Figure S4 in Additional file 1 shows a Venn diagram of the top 500 genes of those pathways as detected by the COCA ranking approach. As illustrated, most genes are unique to a single pathway and thus pathway-specific, while other genes are common among different pathways, suggestive of possible crosstalk between these pathways. For example, MYO10 and MYL9 are shared between Notch and TGF pathways, while IGF2, APP and S100A6 are common in all the pathways examined. Many of top ranked genes identified by the COCA approach are transcription factors (Table S9 and Table S10). Similarly, some transcription factors are pathway-specific, while others are common among different pathways. For example, the following three transcript factors, JARID2, SOX2 and PITX2, are among the shared transcript factors between Notch and TGFβ pathways, which play a critical role in controlling self-renewal and differentiation of ESCs 32 39 . More interestingly, many oncogenes are among the top ranked genes in each pathways by the COCA approach (Table S9 and Table S10; see Figure 5 for an example), which reaffirms the notion that stem cells are similar to cancer cells on the molecular levels 32 .

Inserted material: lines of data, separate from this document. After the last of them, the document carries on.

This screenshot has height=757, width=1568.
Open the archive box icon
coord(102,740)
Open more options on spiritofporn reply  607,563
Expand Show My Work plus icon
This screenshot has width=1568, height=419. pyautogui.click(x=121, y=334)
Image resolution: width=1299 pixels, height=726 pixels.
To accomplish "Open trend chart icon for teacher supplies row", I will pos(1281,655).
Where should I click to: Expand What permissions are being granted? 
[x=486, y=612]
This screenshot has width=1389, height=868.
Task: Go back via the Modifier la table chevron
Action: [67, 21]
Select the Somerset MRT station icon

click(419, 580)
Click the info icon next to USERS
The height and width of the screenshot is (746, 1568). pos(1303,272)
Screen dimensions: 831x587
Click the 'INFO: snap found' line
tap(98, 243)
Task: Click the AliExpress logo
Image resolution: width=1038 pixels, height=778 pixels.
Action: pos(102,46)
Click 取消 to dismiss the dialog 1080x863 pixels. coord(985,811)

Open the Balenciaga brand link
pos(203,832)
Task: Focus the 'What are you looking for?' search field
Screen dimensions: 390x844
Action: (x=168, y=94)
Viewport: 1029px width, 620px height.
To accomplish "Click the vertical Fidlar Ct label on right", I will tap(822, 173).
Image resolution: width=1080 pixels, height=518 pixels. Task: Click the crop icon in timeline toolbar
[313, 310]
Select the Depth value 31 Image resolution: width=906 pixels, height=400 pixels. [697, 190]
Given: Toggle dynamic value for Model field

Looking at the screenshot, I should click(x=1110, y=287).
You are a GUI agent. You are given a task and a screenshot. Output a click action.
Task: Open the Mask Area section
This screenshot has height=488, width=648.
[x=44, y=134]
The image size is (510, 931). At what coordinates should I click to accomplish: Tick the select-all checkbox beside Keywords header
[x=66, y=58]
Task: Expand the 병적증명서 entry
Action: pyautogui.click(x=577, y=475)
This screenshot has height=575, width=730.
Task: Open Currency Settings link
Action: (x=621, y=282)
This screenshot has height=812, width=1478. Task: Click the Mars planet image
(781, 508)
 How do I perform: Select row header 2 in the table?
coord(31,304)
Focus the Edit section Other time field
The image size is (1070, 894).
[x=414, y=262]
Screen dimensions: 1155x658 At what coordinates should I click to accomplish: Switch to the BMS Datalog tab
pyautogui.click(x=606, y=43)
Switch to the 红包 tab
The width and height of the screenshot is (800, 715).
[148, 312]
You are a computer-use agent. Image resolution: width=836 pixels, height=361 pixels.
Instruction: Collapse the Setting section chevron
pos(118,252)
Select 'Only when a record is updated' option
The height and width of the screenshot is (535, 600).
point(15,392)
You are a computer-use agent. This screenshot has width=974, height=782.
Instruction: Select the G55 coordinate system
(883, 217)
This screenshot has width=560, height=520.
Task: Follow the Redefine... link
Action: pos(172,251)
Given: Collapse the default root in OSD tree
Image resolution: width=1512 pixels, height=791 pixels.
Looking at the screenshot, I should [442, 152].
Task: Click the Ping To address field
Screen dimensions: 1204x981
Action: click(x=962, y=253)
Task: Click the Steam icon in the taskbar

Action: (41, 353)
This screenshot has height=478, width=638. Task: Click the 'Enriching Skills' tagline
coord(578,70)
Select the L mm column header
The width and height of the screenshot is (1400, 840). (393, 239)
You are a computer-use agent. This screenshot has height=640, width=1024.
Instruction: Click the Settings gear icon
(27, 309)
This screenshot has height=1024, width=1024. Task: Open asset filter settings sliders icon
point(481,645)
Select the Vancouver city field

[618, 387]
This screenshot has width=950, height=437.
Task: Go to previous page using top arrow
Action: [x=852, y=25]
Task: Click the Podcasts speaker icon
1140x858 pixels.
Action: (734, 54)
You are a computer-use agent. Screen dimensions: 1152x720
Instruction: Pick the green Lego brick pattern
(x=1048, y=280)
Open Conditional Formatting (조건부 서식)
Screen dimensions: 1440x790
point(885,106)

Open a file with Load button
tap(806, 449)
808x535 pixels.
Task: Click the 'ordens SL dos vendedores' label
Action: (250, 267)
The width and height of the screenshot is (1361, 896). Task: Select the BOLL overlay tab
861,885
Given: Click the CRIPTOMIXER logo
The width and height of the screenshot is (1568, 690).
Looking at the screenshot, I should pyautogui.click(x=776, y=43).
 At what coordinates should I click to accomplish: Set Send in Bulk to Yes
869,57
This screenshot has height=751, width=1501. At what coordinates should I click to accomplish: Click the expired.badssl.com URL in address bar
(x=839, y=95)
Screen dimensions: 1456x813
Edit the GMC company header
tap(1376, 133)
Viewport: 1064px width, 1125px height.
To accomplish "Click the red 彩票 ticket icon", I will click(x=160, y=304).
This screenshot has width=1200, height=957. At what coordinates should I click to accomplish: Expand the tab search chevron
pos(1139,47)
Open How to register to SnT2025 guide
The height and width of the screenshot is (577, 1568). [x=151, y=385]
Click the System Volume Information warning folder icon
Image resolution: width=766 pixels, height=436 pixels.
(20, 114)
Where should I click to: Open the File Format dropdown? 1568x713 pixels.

Specifically we also examined the top 20 genes by looking into their annotations (Table S12(a)-(d)). Within the top 20 genes ranked by Notch pathway-guided COCA (Table S12(a)), there are several genes related to differentiation (Tdgf1, Egr1 and Lefty1), cell growth (Ddit4, Hk2, Phlda2, Egln3 and Igfbp1) and tumor/cancer development (Afp, Sfrp2, Egr1, Hk2 and Phlda2). Some of them are also related to the determination of certain organ as demonstrated by biological studies. For examples, Tdgf1 (Teratocarcinoma-derived growth factor 1, also known as Cripto-1 growth factor) could play a role in the determination of the epiblastic cells that subsequently give rise to the mesoderm 40 , and it also contributes to deregulated growth of cancer cells 41 . Note that Tdgf1 was ranked No. 2 by Notch pathway-guided COCA ranking but was ranked No. 906 by variance-based ranking (VR), suggesting that COCA can efficiently boost the ranking of biologically relevant genes. Another gene, left-right determination factor 1 (Lefty1), is known to play a major role during mouse gastrulation and transiently expressed during human embryonic stem cell differentiation 42 . We also note that Lefty1 was ranked No. 9 by COCA ranking but was ranked No. 11,900 by VR, once again suggesting the effectiveness of the COCA approach.

Taking together, the results obtained from the COCA approach provide not only new insights into the complex system of signaling pathways, but also new clues to investigate the molecular mechanisms underlying ESC development. We believe that COCA is of great potential to be utilized in many other studies to help identify biologically meaningful candidate genes and improve our understanding of biological pathways.